La Force de Suppression des Gangs, récemment adoptée par les Nations Unies, poursuit son objectif ambitieux de mobiliser 5 500 forces militaires et policières. Plusieurs États, dont le Tchad et le Bangladesh, ont annoncé leur soutien à cette initiative, offrant des troupes, des ingénieurs et des unités policières pour lutter contre les groupes armés qui paralysent le pays.

Mardi, lors de la réunion du Groupe de soutien à la Force (GSForceHaiti), organisée à New York, le Tchad a fait une offre de 1 500 soldats, selon deux sources proches des discussions, divulguant l’information à *Miami Herald*. Cet engagement marque un tournant dans la construction de la coalition, qui vise à stabiliser Haïti après des années de violence et d’instabilité.

En outre, d’autres nations ont confirmé leur participation.

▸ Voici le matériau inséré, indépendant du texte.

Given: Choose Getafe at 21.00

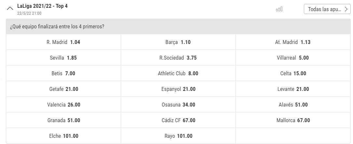Looking at the screenshot, I should 63,89.
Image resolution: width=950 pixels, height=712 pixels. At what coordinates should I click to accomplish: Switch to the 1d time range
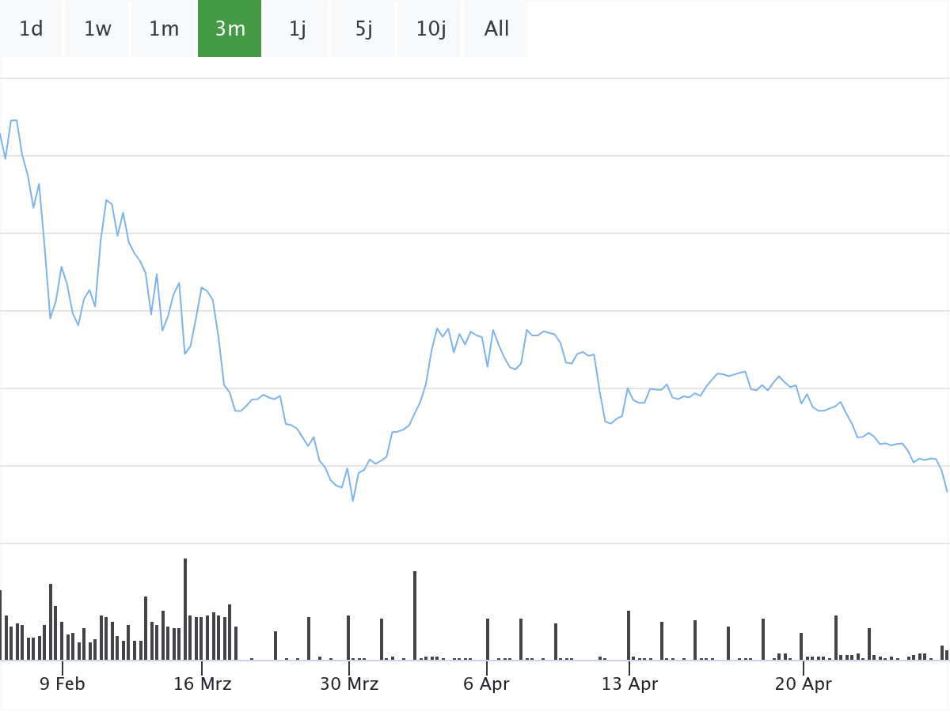[31, 29]
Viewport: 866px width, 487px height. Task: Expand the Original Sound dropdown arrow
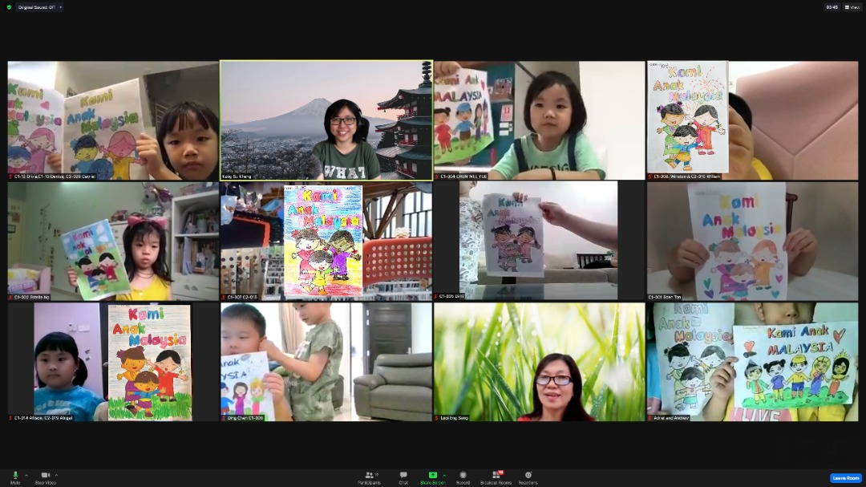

En Afrique de l’Ouest, la Sierra Leone, le Burkina Faso et la Gambie se sont engagés, tandis que le Burundi, en Afrique centrale, a également exprimé son intention de déployer des forces. Du côté asiatique, le Bangladesh et le Sri Lanka ont annoncé leur soutien. Notons que ces deux pays ont déjà fourni des troupes en Haïti dans le cadre de la MINUSTAH, la mission onusienne de stabilisation de 2004 à 2017. Cette fois, le Sri Lanka a proposé une unité de combat, et le Bangladesh, célèbre pour avoir envoyé une unité de police entièrement féminine, prévoit d’envoyer 1 500 agents pour sécuriser les frontières terrestres et maritimes.

Le Kenya, pays de l’Afrique de l’Est, dispose déjà d’environ 700 policiers sur le terrain, mais de nouveaux États s’apprêtent à renforcer la présence militaire, suscitant des questions sur l’efficacité des forces déployées depuis plusieurs mois.

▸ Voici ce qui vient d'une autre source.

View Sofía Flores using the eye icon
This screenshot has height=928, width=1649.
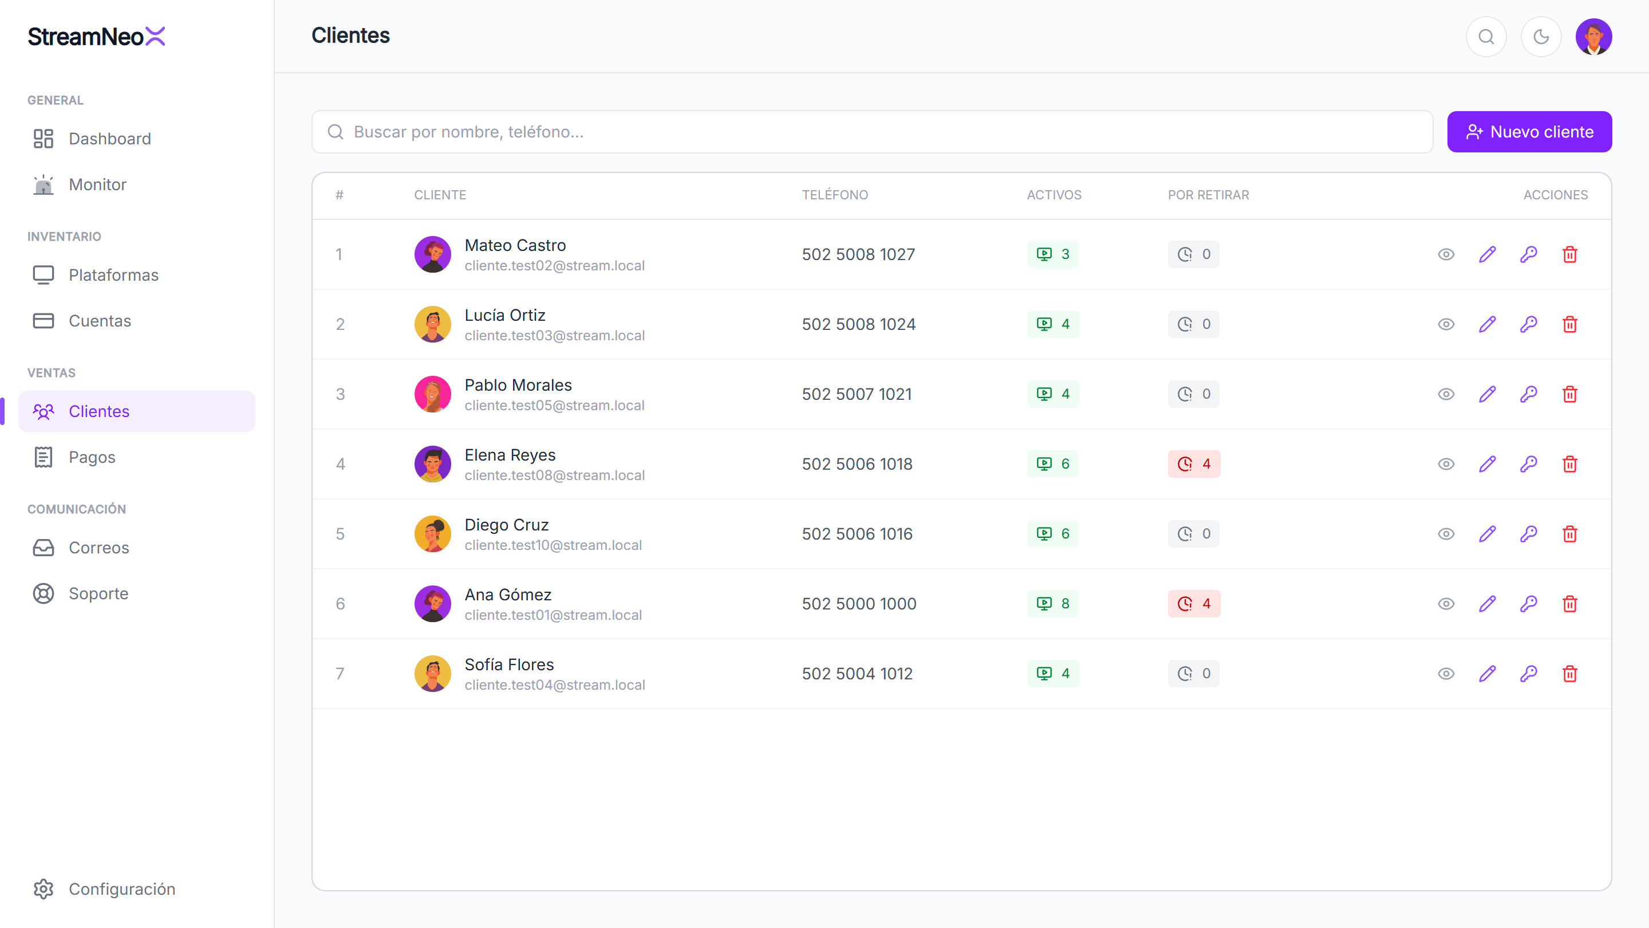point(1446,673)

Menées par le Canada et en présence du Premier ministre haïtien Alix Didier Fils-Aimé, les discussions de mardi ont porté sur la concrétisation des 5 500 personnes nécessaires. Le Salvador et le Guatemala ont réitéré leur engagement, avec un renforcement de 300 soldats côté guatémaltèque. En Amérique latine, l’Argentine est le seul autre État à offrir des ressources, proposant l’envoi d’ingénieurs militaires et l’installation d’un hôpital. De son côté, la République dominicaine a suggéré un contrôle accru des frontières.

Cette initiative, bien qu’ambitieuse, soulève des défis, notamment logistiques et sécuritaires. Les pays participants devront coordonner leurs efforts pour éviter les redondances et maximiser l’impact. En parallèle, la population haïtienne, longtemps désemparée face aux gangs, espère que cette coalition internationale apportera un soulagement durable.

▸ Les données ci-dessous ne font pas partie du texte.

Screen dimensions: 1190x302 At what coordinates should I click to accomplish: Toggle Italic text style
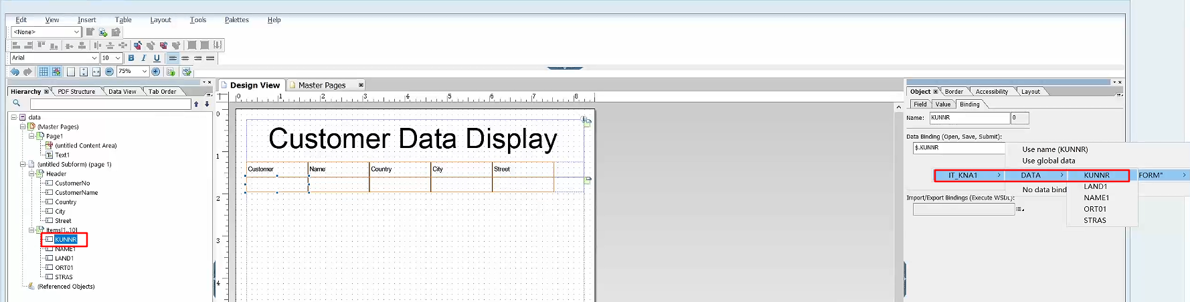[x=144, y=58]
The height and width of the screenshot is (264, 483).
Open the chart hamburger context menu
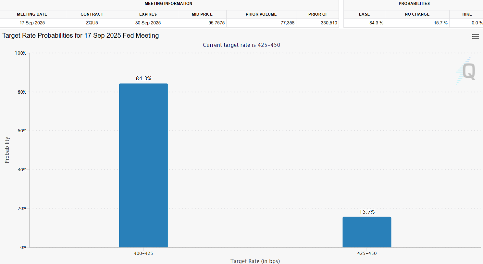coord(476,37)
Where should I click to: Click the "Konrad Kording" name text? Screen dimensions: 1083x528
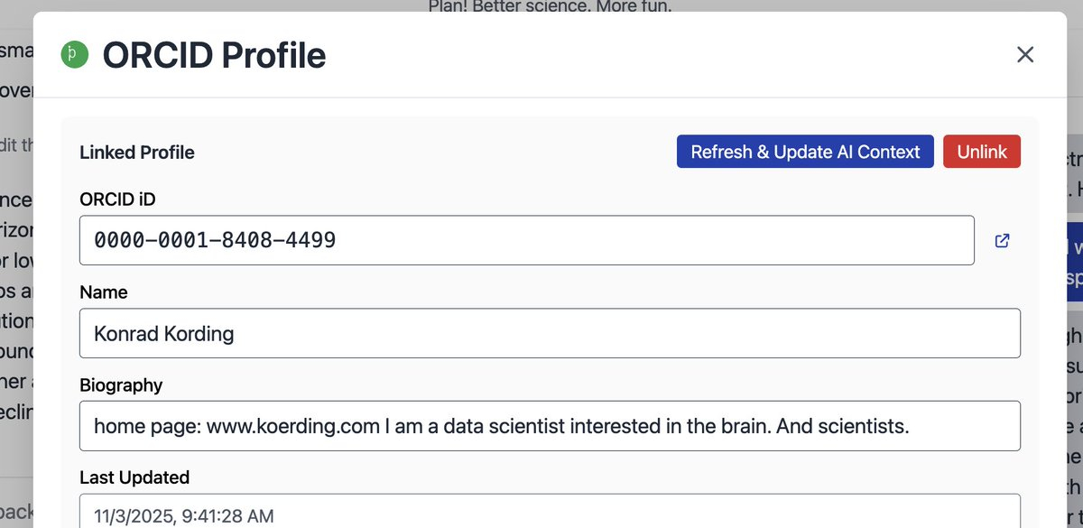point(163,334)

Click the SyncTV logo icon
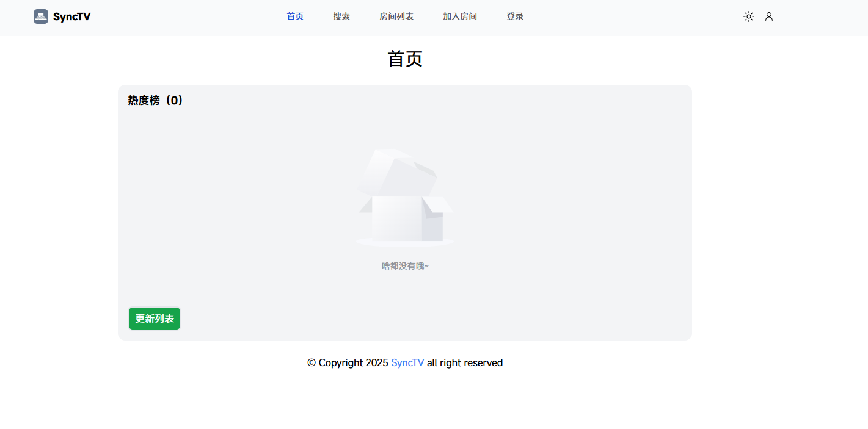click(41, 16)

Les prochaines étapes consisteront à finaliser les déploiements et à s’assurer que les ressources envoyées répondent aux besoins critiques du pays, tant en matière de sécurité que d’infrastructures. La réussite de cette opération dépendra non seulement du nombre de troupes, mais aussi de leur capacité à travailler en synergie avec les institutions locales.